YOUR TASK |
In the listing below, find every line with the string "Given" and pull it out.

EXTRACTED RECORDS |

☆ ☆ ☆ ☆ ☆ ☆ ☆

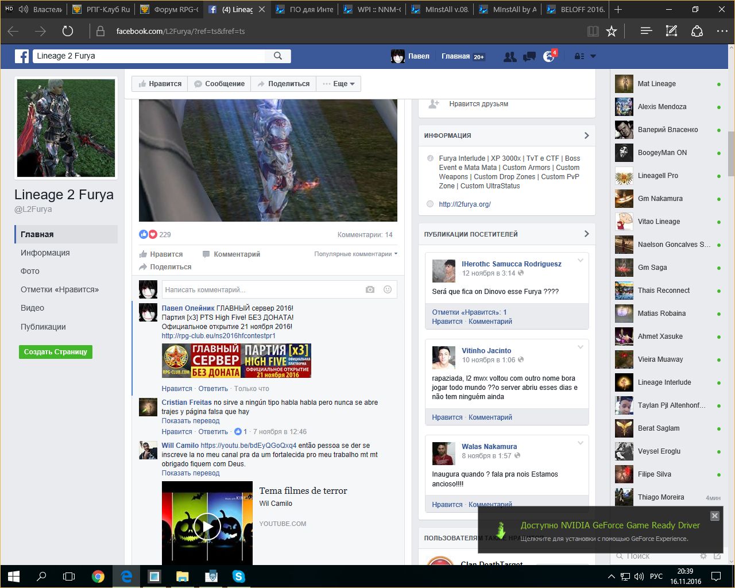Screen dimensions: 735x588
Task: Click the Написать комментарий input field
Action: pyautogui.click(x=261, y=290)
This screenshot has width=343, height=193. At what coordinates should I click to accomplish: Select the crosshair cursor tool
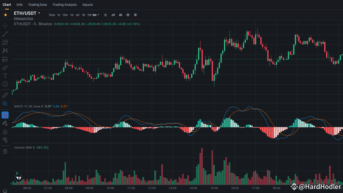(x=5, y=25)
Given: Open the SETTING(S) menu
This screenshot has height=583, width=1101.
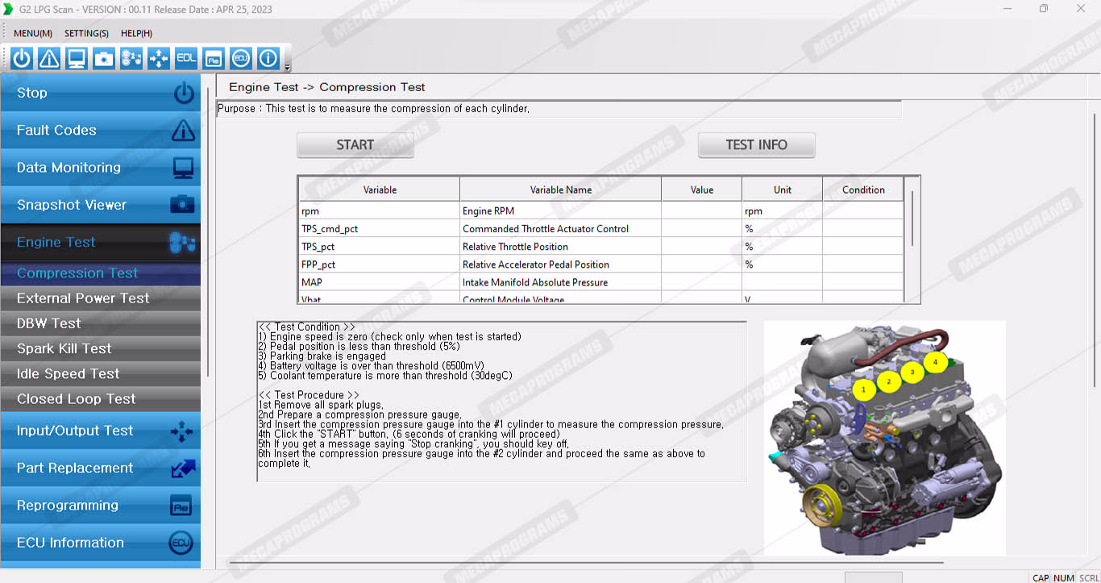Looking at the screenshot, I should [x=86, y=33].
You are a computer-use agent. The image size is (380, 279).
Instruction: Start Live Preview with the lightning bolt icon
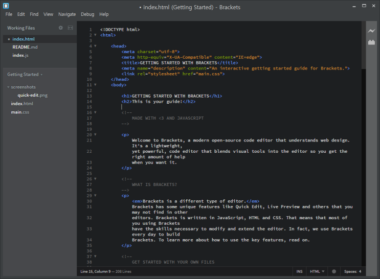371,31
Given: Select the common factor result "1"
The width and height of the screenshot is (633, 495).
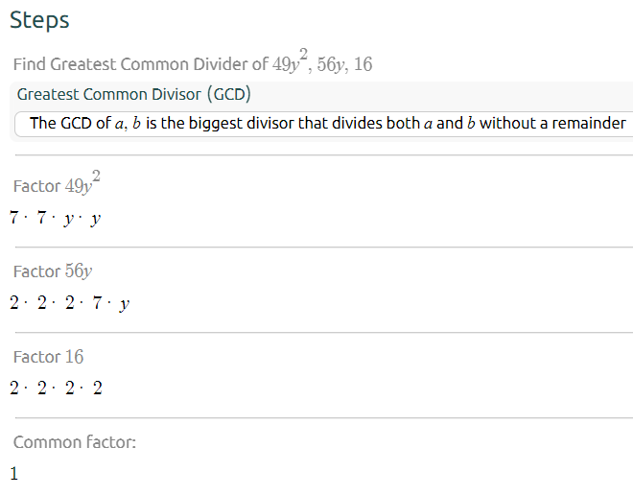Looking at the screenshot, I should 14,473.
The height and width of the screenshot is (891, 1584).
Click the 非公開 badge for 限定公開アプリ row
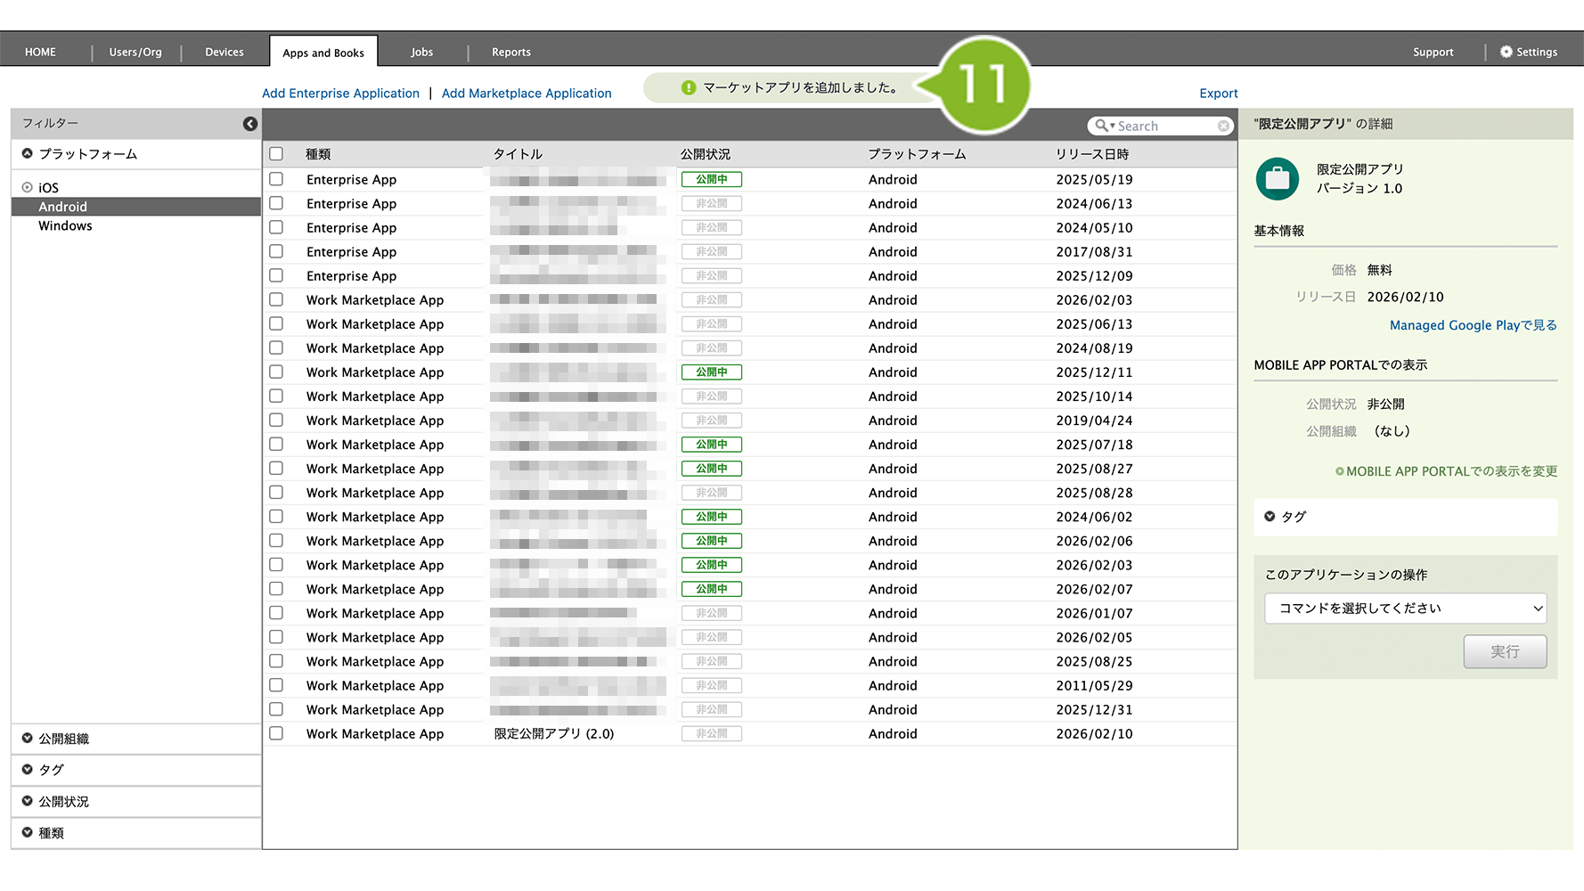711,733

☆ ☆ ☆ ☆ ☆ ☆ ☆

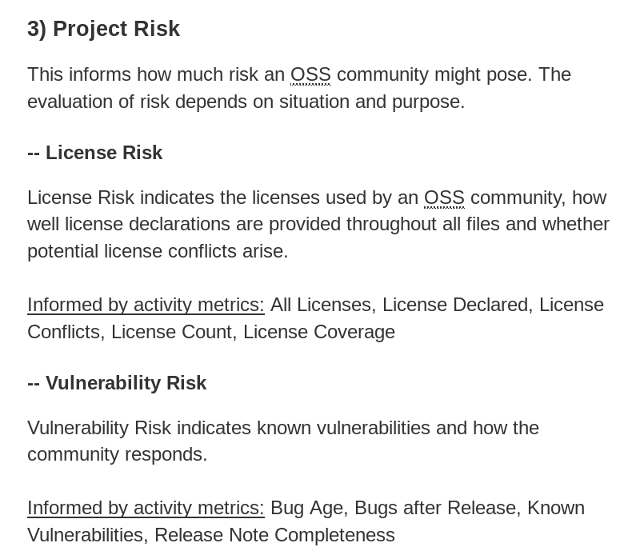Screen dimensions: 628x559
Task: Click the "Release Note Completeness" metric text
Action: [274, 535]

☆ ☆ ☆ ☆ ☆ ☆ ☆

SOLUTION FOR THIS EXERCISE |
Given: Open the SETTING(S) menu
Given: Select the common factor result "1"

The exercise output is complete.